[Stored items from a collection]
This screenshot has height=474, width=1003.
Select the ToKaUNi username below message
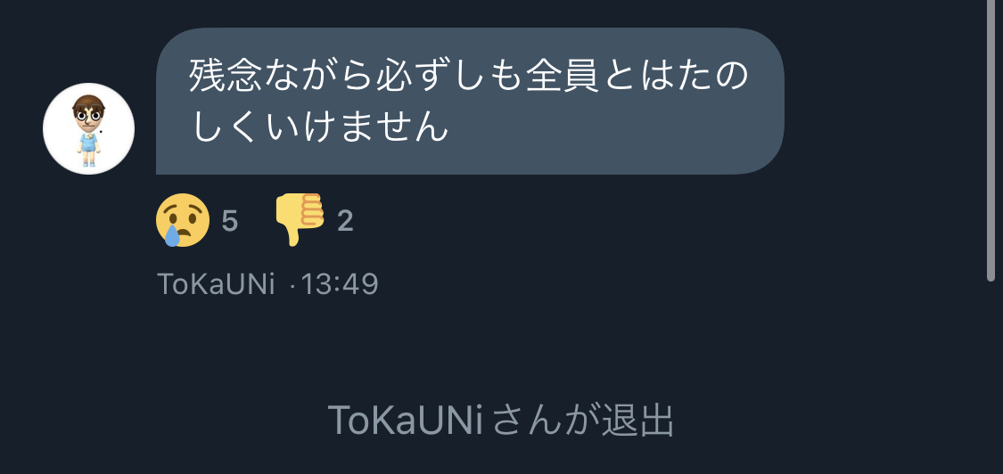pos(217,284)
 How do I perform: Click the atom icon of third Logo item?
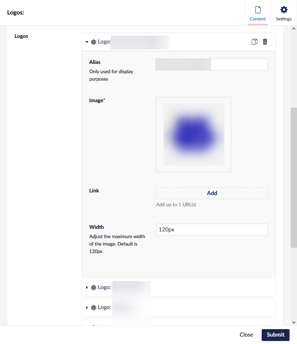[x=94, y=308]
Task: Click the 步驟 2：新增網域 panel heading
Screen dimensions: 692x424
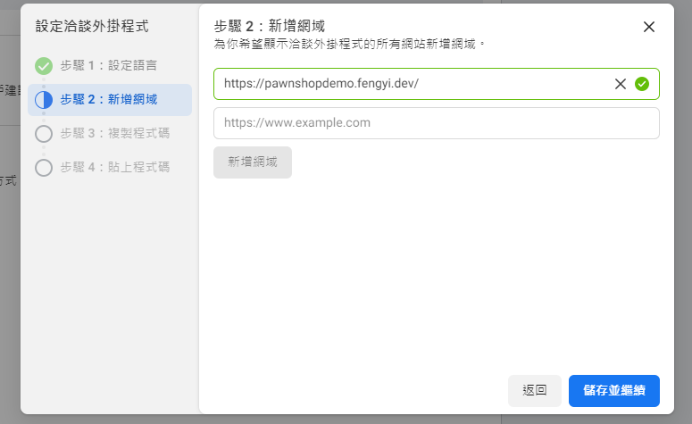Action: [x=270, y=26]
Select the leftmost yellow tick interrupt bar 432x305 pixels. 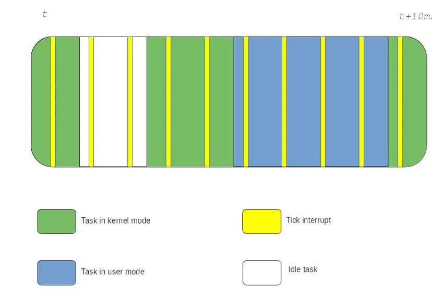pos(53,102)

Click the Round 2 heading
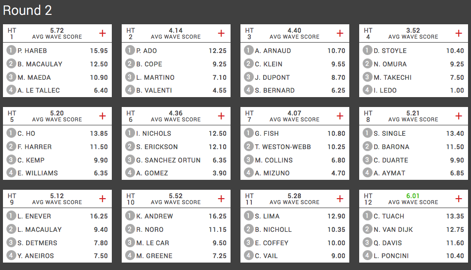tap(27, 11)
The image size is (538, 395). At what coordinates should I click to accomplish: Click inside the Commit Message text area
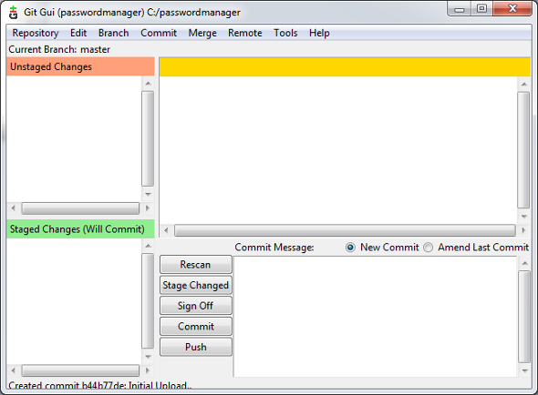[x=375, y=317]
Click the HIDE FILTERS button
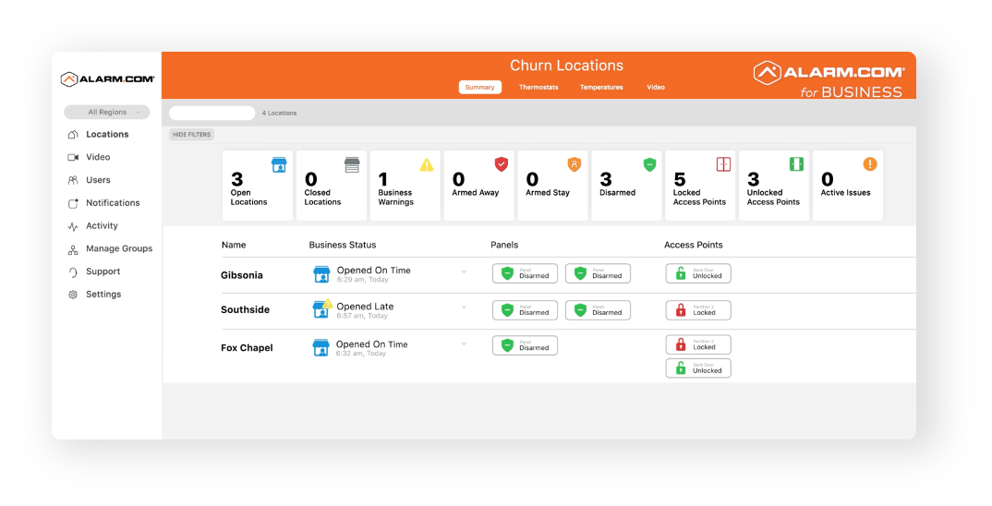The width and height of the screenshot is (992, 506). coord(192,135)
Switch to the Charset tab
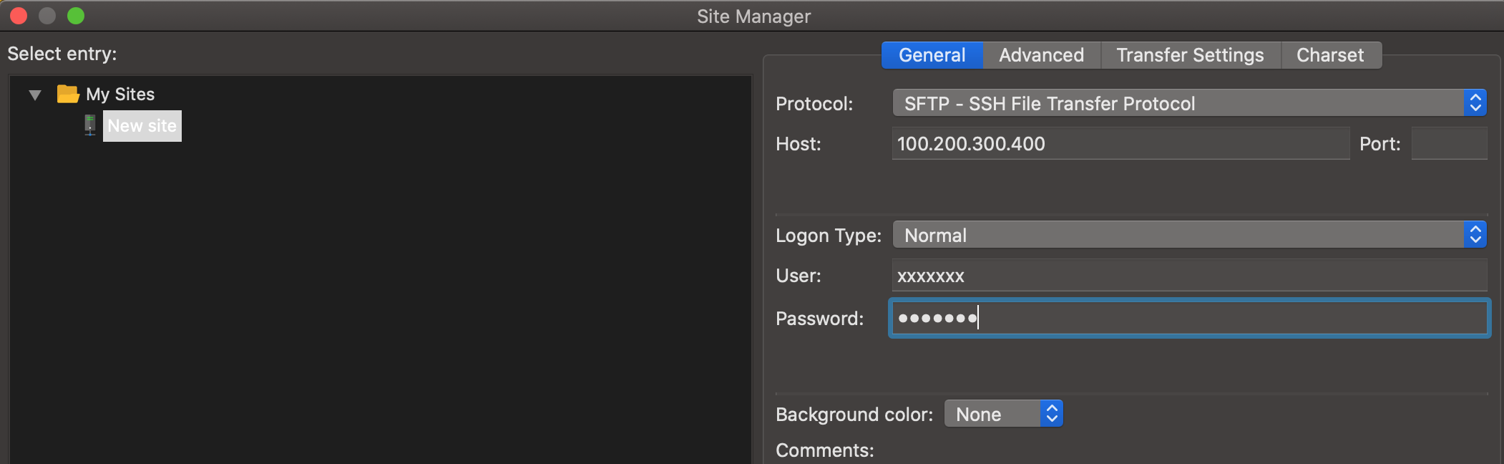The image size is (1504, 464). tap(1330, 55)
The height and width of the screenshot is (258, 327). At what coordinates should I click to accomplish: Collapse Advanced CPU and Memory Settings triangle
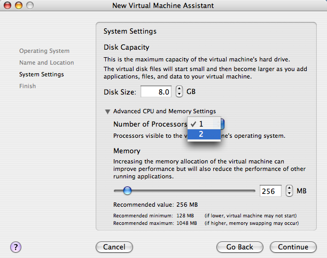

_The problem_:
Take the line with "Click the HIDE FILTERS button" as the first line and the last line of the records above as the final one; reproduce exactly the lines between them, both included, without pictures.

_Exercise output_:
Click the HIDE FILTERS button
The width and height of the screenshot is (992, 506). coord(192,135)
Switch to the Charset tab
The image size is (1504, 464). tap(1330, 55)
The height and width of the screenshot is (258, 327). At what coordinates should I click to accomplish: Collapse Advanced CPU and Memory Settings triangle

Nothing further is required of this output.